GUNUNGSITOLI, Indonesia — An Australian navy helicopter ferrying an emergency medical team to a remote village crashed Saturday on Indonesia's earthquake-devastated Nias island, killing nine people on board, officials said.
The Sea King helicopter crashed near Gunungsitoli, the island's largest town, Australian Associated Press reported. The Australian military confirmed the crash but did not report the casualties. Its cause was not clear.
In Jakarta, the Indonesian capital, air force spokesman Sagom Tambun said by telephone that the helicopter had been on a mission to evacuate quake victims to an Australian hospital ship.
"But before it could reach the ship, it fell and burned," the spokesman said.
The agency quoted the ship's captain, Cmdr. George McGuire, as saying that two survivors were airlifted by another helicopter to the ship and were in serious condition.

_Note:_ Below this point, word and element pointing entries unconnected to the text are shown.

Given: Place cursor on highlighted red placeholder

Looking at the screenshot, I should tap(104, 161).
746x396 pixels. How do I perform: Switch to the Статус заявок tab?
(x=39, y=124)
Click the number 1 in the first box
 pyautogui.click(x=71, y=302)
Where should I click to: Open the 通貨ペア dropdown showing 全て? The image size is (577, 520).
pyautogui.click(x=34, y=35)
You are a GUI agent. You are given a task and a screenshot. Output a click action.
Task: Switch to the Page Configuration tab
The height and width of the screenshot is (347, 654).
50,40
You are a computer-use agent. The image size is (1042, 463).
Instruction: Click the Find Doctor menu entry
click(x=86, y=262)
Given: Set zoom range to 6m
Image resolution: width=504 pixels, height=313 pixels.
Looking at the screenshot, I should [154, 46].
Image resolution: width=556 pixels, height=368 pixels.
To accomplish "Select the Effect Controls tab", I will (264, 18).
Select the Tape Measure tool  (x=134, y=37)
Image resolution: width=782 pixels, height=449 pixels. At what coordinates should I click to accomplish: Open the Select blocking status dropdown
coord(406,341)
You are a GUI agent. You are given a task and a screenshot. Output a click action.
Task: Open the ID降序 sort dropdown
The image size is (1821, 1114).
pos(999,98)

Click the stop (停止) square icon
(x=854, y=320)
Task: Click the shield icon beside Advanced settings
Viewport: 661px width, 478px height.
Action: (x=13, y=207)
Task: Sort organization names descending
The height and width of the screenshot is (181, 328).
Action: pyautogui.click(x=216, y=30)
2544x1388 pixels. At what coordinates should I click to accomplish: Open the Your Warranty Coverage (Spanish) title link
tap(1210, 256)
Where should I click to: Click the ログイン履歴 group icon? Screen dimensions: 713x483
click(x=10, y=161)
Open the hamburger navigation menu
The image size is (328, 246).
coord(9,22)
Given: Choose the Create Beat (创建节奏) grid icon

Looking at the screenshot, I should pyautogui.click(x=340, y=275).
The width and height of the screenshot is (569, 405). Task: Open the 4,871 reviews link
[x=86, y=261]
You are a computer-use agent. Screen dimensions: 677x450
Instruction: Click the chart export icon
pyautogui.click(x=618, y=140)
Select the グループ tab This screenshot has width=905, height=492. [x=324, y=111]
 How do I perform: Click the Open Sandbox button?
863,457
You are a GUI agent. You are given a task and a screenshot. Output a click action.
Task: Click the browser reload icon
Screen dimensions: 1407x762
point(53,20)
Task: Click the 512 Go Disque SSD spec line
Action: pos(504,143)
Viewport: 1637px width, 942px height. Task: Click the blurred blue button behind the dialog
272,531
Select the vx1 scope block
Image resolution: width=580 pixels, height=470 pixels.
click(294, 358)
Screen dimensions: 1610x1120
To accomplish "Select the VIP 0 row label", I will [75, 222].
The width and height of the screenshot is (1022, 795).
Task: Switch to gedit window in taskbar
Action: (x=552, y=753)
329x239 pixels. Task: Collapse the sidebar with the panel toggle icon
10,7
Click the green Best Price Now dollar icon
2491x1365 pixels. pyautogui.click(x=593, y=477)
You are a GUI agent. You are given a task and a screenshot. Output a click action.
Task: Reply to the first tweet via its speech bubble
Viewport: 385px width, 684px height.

It was one of Australia's worst losses on an active service mission since the Vietnam War.
Not all the news Saturday was bad.
Workers rescued a man who had survived for nearly five days under a mountain of rubble, and aid finally reached thousands of homeless and hungry victims of Monday's magnitude 8.7 quake on remote islands off the northern coast of Sumatra island.
The survivor's cries for help were heard Saturday by laborers, who alerted Singaporean and Indonesian rescue teams.
They dug for seven hours with jackhammers to pull him from the ruins of his three-story house.
"It's a miracle, it's a miracle! I can't believe what is happening in my heart and mind right now," said Omar Flores, 30, a rescuer from Mexico City who was drenched in sweat.
"The man was saying, 'Help, help, give me water,' " said Satria, an Indonesian military officer, who, like many Indonesians, goes by one name. The rescued man, Hendra, said he had lost his wife and two daughters, ages 11 and 9, in the quake.
"I think my daughter was crushed by a concrete slab ... everything collapsed," he told reporters from his hospital bed.
Tens of thousands of people were left homeless and more than 500 were killed by last week's quake, which devastated Nias, Banyak and Simeulue islands. The toll is expected to rise. The United Nations has said 1,300 people may have been killed on Nias alone.
Officials said that 514 of the deaths occurred on Nias and that an additional 100 bodies could be buried under the rubble.
On Saturday, a ferry docked in Sinabang, bringing the first major Indonesian government aid to Simeulue.
Most of the island's 31,000 people have lost their homes -- about 23,000 in the Dec. 26 quake and tsunami and the rest in Monday's quake.